**TASKS AND EXERCISES**
**A)** In the Lazarus mailing list message, about how many kernel primitives does FPC use?
**B)** Continue the Lazarus mailing list message from its last line onward.

**PROVIDED PASSAGE**
--- BEGIN ---

[lazarus] Clean build from nothing

cryst cryst at golden.net
Wed Jun 25 10:32:16 EDT 2003


I think the point was that the libs are so. (shared object). Whereas fpc is
static. (please correct me if I'm wrong!) If you have many fpc programs each
will have it's own copy of the library in memory. This probably hasn't
become an issue since most often you only use one or two fpc programs at a
time, but what happens when you have a large app that uses litereally
thousands of instances of a fpc program. Does that mean that there is
thousands of instances of the same code in memory?  The kernel will be so
busy swaping out processes that nothing would get done.

Chris

----- Original Message -----
From: "Marco van de Voort" <marcov at stack.nl>
To: <lazarus at miraclec.com>
Sent: Wednesday, June 25, 2003 6:25 AM
Subject: Re: [lazarus] Clean build from nothing


> > > If you can't think of a use for the C library, then why do you ask us
to
> > > use it ? ;-)
> >
> > Well, I can :)
> >
> > Libraries are loaded into the memory only once, no matter how many
processes
> > use them. Thus the memory used for the library is shared. This heavily
> > reduces memory needs for a system.
>
> This has nothing to do with that. FPC only use about 50 primitives from
> the kernel, that would be otherwise used from libc.

--- END ---

**EXTRACTED RECORDS**
--- BEGIN ---

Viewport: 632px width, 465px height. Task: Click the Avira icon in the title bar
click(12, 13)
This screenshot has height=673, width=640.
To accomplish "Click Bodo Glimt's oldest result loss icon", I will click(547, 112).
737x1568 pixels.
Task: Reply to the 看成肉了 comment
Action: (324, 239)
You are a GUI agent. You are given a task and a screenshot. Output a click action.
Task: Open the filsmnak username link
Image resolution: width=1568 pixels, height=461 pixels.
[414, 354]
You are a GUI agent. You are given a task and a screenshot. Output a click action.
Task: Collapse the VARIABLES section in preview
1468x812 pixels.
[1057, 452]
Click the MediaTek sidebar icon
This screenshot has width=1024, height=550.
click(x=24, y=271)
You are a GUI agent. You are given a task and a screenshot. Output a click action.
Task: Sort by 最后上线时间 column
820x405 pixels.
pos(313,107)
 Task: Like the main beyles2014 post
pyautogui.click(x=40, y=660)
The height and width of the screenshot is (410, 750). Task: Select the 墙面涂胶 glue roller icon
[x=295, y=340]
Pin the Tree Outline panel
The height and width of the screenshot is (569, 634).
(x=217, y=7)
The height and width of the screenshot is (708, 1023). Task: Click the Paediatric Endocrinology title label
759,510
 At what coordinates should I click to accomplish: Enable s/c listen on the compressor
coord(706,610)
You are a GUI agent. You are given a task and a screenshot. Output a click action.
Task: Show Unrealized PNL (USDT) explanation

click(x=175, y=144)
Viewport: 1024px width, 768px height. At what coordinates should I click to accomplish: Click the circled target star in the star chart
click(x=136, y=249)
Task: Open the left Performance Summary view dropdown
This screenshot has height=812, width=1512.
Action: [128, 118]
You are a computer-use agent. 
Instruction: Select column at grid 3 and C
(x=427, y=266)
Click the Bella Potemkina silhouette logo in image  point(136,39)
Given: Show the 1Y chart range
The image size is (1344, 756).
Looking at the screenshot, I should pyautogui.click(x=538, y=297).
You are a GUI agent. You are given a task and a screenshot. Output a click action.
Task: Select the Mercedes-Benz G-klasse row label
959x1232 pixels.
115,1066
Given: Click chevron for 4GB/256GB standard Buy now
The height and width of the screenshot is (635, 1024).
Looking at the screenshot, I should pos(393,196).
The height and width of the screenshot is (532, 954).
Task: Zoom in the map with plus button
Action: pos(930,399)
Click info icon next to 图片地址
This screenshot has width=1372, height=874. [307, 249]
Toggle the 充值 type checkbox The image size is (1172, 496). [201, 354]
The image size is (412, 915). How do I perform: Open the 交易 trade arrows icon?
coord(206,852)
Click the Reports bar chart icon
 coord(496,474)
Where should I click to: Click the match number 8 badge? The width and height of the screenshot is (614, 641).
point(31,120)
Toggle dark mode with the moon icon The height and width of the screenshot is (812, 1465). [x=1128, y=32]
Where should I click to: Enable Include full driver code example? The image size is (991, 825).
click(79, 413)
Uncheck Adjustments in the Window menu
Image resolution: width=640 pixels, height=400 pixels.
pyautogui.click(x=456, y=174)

--- END ---

**ANSWERS TO THE EXERCISE**
**A)** About 50.

**B)**
>
> It doesn't matter for memory usage where I get them. The kernel is also
> resident it seems.
>
> So in theory the kernel interface could be beneficial even. Unused parts
of
> the libc can be swapped out when a heavy FPC program is running.
>
> > I think, the current free pascal concept (avoiding C libraries, mainly
> > libc) is usable only because on a tipical system only a few pascal
> > processes run at once; the rest of the system is written in C, so enough
> > memory remains to run the pascal programs :)
>
> The main reason why this is important is for OS tools, like the shell and
> make. They are often called recursively. But if one of them were FPC
based,
> you'd have a 100kb redundancy with a FPC rtl shared lib, and the C ones.
> Big deal :-)
>
> Don't forget we only need a very small subset of libc, (say 10-40 kb of
it's
> 800). The rest is not OS library, but C language runtime, which we can't
> use anyway.
>
>
> Again, theory and practice in Unix advocacy are WIDE apart ;-)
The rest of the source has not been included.